# [What you will do]
Put every line of the data below into a Markdown table with the columns "Row" and "Line", numbering the rows and leaving out blank lines.

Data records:

═══

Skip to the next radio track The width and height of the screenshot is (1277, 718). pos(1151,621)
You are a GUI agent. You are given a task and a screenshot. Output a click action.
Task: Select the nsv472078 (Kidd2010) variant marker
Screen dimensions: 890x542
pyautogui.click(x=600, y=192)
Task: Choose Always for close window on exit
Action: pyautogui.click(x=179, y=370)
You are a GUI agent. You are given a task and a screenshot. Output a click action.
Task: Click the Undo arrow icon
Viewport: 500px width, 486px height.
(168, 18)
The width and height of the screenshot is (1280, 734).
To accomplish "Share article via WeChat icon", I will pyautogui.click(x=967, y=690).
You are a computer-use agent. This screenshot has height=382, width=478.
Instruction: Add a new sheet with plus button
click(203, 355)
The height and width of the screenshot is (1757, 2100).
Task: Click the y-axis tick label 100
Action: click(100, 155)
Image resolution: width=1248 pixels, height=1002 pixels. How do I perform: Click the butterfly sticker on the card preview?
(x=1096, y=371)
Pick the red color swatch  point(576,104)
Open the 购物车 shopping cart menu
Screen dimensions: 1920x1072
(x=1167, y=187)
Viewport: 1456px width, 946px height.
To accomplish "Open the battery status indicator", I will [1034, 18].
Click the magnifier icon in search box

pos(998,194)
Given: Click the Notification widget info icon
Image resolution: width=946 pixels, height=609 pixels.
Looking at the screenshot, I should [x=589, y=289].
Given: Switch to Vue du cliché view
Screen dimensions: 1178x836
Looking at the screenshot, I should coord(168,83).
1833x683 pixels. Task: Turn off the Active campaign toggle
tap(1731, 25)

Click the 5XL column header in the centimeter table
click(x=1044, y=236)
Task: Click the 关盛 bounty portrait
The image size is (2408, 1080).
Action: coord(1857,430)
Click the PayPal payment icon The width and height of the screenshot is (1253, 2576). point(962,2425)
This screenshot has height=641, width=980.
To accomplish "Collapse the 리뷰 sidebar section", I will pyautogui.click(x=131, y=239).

═══

# [Written solution]
| Row | Line |
|---|---|
| 1 | Skip to the next radio track The width and height of the screenshot is (1277, 718). pos(1151,621) |
| 2 | You are a GUI agent. You are given a task and a screenshot. Output a click action. |
| 3 | Task: Select the nsv472078 (Kidd2010) variant marker |
| 4 | Screen dimensions: 890x542 |
| 5 | pyautogui.click(x=600, y=192) |
| 6 | Task: Choose Always for close window on exit |
| 7 | Action: pyautogui.click(x=179, y=370) |
| 8 | You are a GUI agent. You are given a task and a screenshot. Output a click action. |
| 9 | Task: Click the Undo arrow icon |
| 10 | Viewport: 500px width, 486px height. |
| 11 | (168, 18) |
| 12 | The width and height of the screenshot is (1280, 734). |
| 13 | To accomplish "Share article via WeChat icon", I will pyautogui.click(x=967, y=690). |
| 14 | You are a computer-use agent. This screenshot has height=382, width=478. |
| 15 | Instruction: Add a new sheet with plus button |
| 16 | click(203, 355) |
| 17 | The height and width of the screenshot is (1757, 2100). |
| 18 | Task: Click the y-axis tick label 100 |
| 19 | Action: click(100, 155) |
| 20 | Image resolution: width=1248 pixels, height=1002 pixels. How do I perform: Click the butterfly sticker on the card preview? |
| 21 | (x=1096, y=371) |
| 22 | Pick the red color swatch  point(576,104) |
| 23 | Open the 购物车 shopping cart menu |
| 24 | Screen dimensions: 1920x1072 |
| 25 | (x=1167, y=187) |
| 26 | Viewport: 1456px width, 946px height. |
| 27 | To accomplish "Open the battery status indicator", I will [1034, 18]. |
| 28 | Click the magnifier icon in search box |
| 29 | pos(998,194) |
| 30 | Given: Click the Notification widget info icon |
| 31 | Image resolution: width=946 pixels, height=609 pixels. |
| 32 | Looking at the screenshot, I should [x=589, y=289]. |
| 33 | Given: Switch to Vue du cliché view |
| 34 | Screen dimensions: 1178x836 |
| 35 | Looking at the screenshot, I should coord(168,83). |
| 36 | 1833x683 pixels. Task: Turn off the Active campaign toggle |
| 37 | tap(1731, 25) |
| 38 | Click the 5XL column header in the centimeter table |
| 39 | click(x=1044, y=236) |
| 40 | Task: Click the 关盛 bounty portrait |
| 41 | The image size is (2408, 1080). |
| 42 | Action: coord(1857,430) |
| 43 | Click the PayPal payment icon The width and height of the screenshot is (1253, 2576). point(962,2425) |
| 44 | This screenshot has height=641, width=980. |
| 45 | To accomplish "Collapse the 리뷰 sidebar section", I will pyautogui.click(x=131, y=239). |